In the wake of the recent decision to eliminate the Morse Code requirement, there have been several proposals to set up code-proficiency testing programs. I just got an e-mail today from our division director proposing a pilot project that VEs would be responsible for running in the communities they serve. And there has been some chatter on the Fists mailing list that Fists should set up its own code testing program.
My reaction. Who cares?
For one thing, the ARRL already has a Code Proficency Program. Those who really want to be able to brag about their code speed can already get a piece of paper to prove it.

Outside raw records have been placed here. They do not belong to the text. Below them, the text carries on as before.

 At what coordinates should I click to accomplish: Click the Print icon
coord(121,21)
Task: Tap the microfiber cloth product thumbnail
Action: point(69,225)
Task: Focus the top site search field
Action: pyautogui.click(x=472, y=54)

Secondly, while a certificate may be a nice thing to hang on a wall, it is hardly proof that a ham is a good operator. The proof of the pudding is in the eating, and for CW ops, the proof of their competence is in making contacts. Instead of encouraging people to pass a proficiency test and get a nice certificate, we should be encouraging them to get on the air and talk to one another.
Theoretically, the goal of these code proficiency programs is to encourage hams to become better CW ops. Do they? I doubt it. I think we’d all be better off if we used this energy to help new hams get on CW rather than pass some test. No proficiency program is going to help a new ham decide what paddle to buy or how to use Q-signals properly.
I don’t need a piece of paper to prove how good a CW op I am. Rather than point to a certificate on the wall, I’d rather point out the number of contacts I’ve logged or to the number of other hams I’ve helped get on CW. I think ham radio is better served by those activities than by participating in yet another code proficiency program.